Only the Arab communists, through the National Liberation League in Palestine , addressed the Jewish question comprehensively. The communists' premise was that “the Zionists have succeeded in moving large numbers of European Jews from their original countries to Palestine, after the Nazis began to organize brutal campaigns of persecution against those Jews, in which millions of them were killed.” The league thought it was the duty of the Palestinian nationalist movement to “save the Jewish people in Palestine from the control of Zionism ” and persuade them to cooperate with the Arabs in the struggle for the independence of Palestine by recognizing the Jewish inhabitants meaningfully and by “declaring openly that the league would guarantee their democratic rights within a democratic republican system.” On the eve of the UN partition resolution, the National Liberation League proposed an integrated solution to the Palestinian question that included setting up in Palestine “one democratic government in which all citizens would have equal rights and duties, regardless of their various ethnicities, religions and languages” after British forces were withdrawn from their land, and that “a democratic constitution should be drawn up in line with the UN Charter , with assurances that the Jews in Palestine would retain independence in cultural matters and in local administration,” and that after becoming independent and joining the UN system, "Palestine will help, in conjunction with all the world's other states, in discussing and solving the question of refugees, provided that immigration to Palestine ceases immediately, until the United Nations can finish discussing the question of refugees and taking decisions on it.”
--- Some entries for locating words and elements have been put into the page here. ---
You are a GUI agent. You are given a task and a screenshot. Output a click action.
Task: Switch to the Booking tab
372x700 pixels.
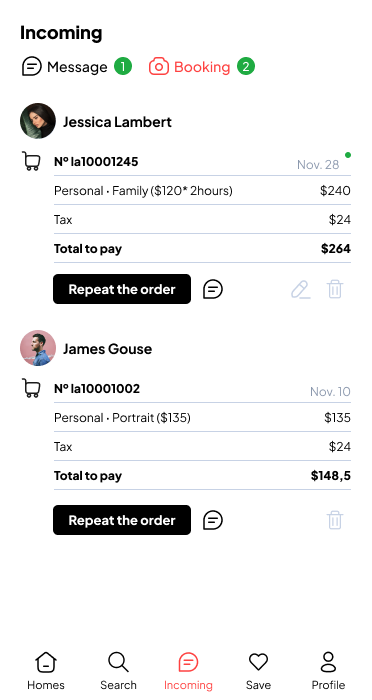[189, 67]
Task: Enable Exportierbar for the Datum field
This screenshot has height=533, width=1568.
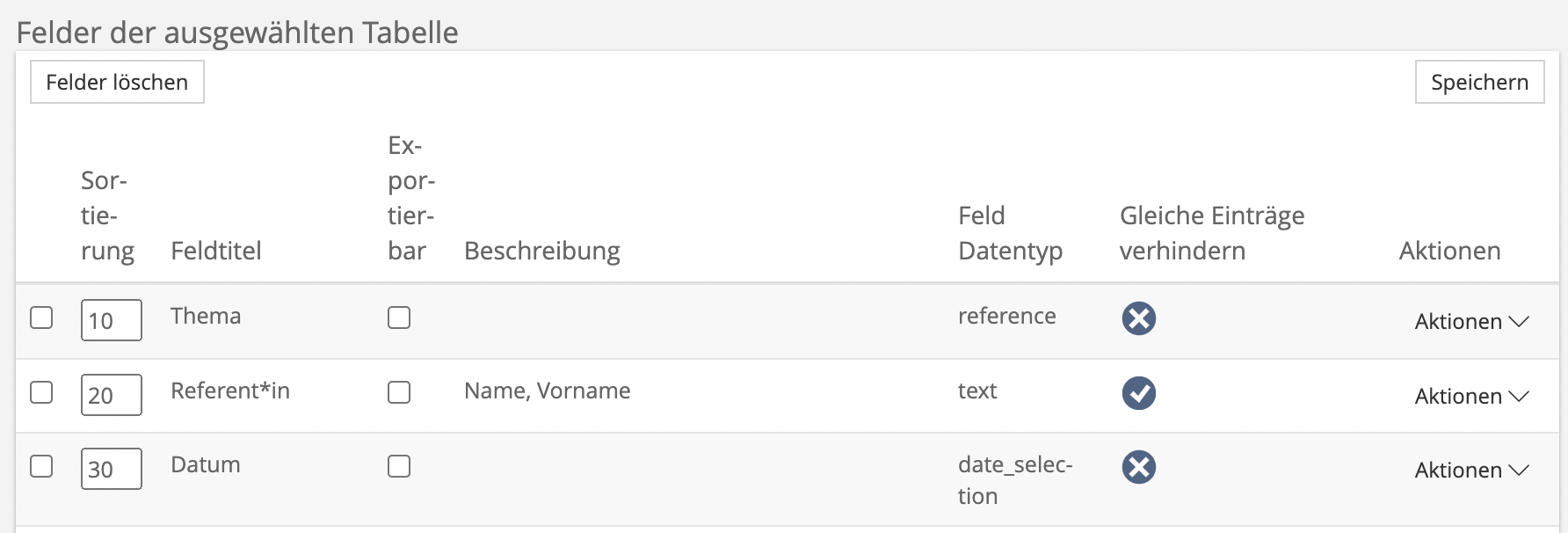Action: tap(399, 466)
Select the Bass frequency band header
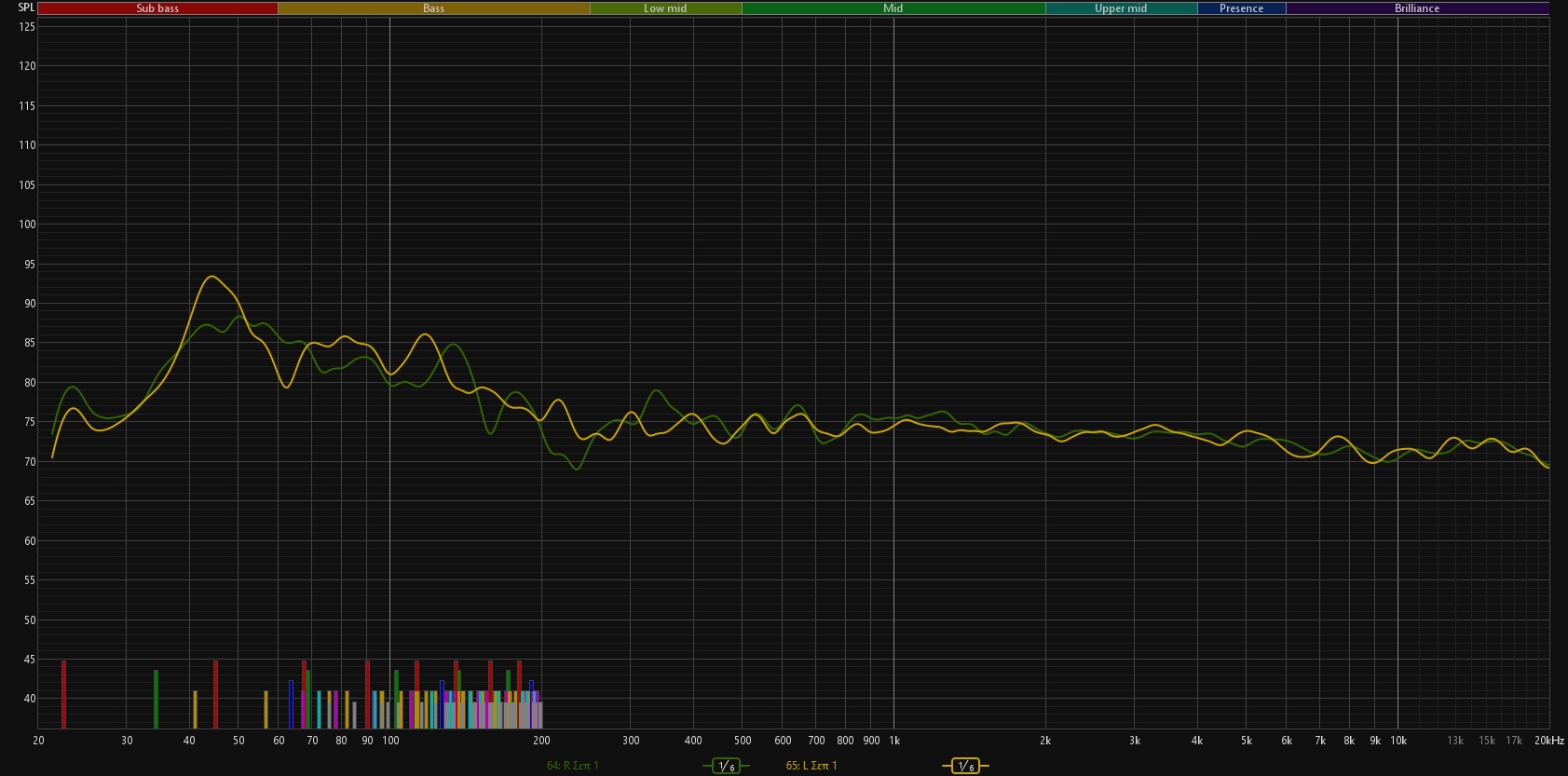This screenshot has height=776, width=1568. pos(433,8)
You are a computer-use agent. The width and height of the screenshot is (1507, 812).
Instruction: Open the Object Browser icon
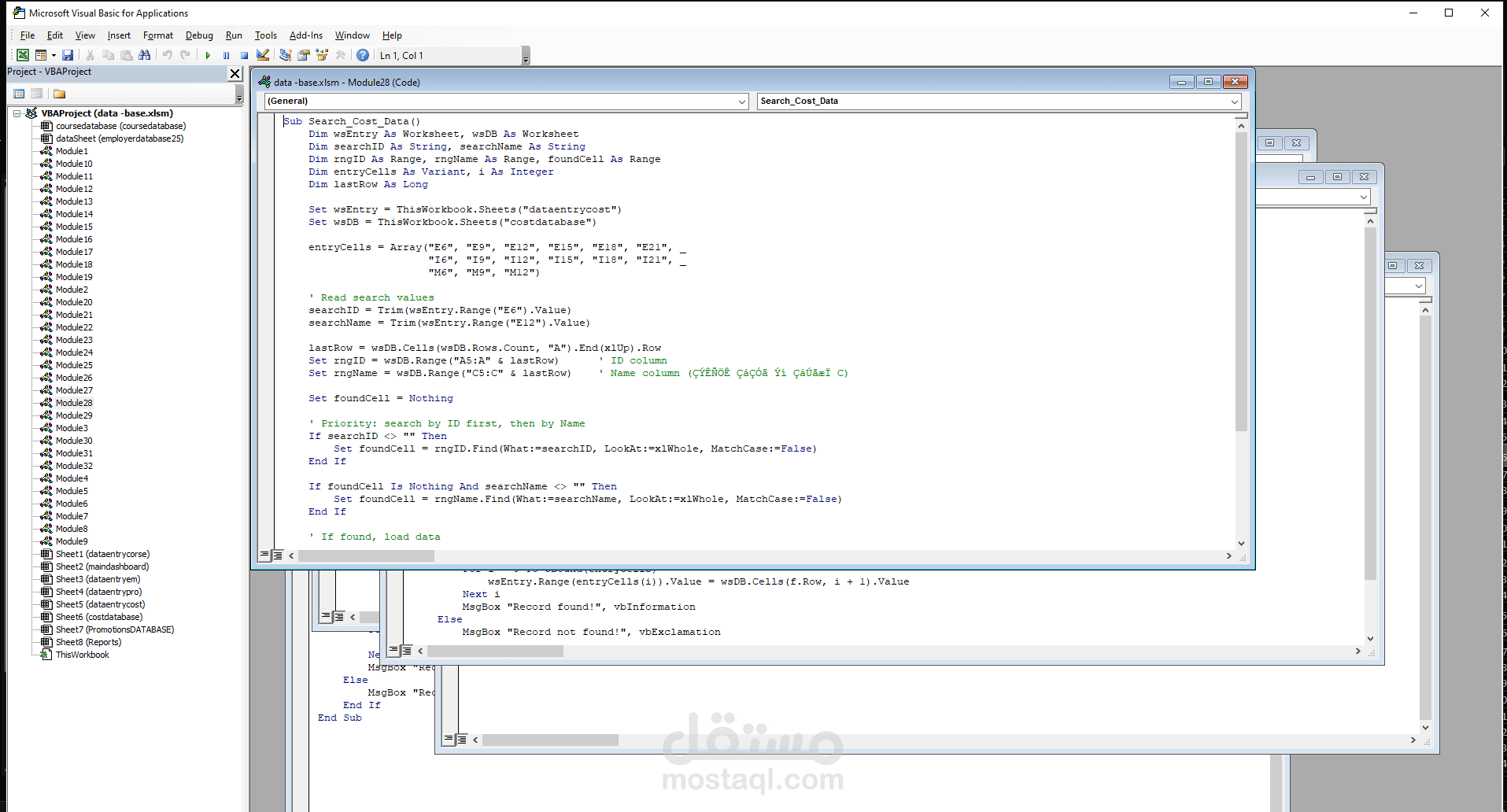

After UN Resolution 181 was passed on 29 November 1947, bloody clashes broke out between Arabs and Jews. The National Liberation League warned that “these clashes could have negative repercussions on the struggle to preserve the unity of Palestine.” At the conference held in Nazareth in February 1948, most members accepted the UN partition resolution, in line with the Soviet position in favor of the resolution. The league stated its position: it was convinced that the partition resolution did not offer the best solution to the Palestinian question, but it regarded partition as an important step toward securing the withdrawal of the British armies from Palestine and the abrogation of the Mandate.

Selected Bibliography: 

“Palestine: the Arab Case: Being a statement made by the Delegation of the Arab Higher Committee before the First Committee of the General Assembly of the United Nations Organization on 9th May 1947.” [Brochure]

The Arab Higher Committee for Palestine. The Palestine Problem: A Statement. Beirut: The Arab Higher Committee for Palestine, 1961.

Budayri, Musa. The Palestine Communist Party, 1919-1948: Arab and Jew in the struggle for internationalism. London: Ithaca Press, 1979.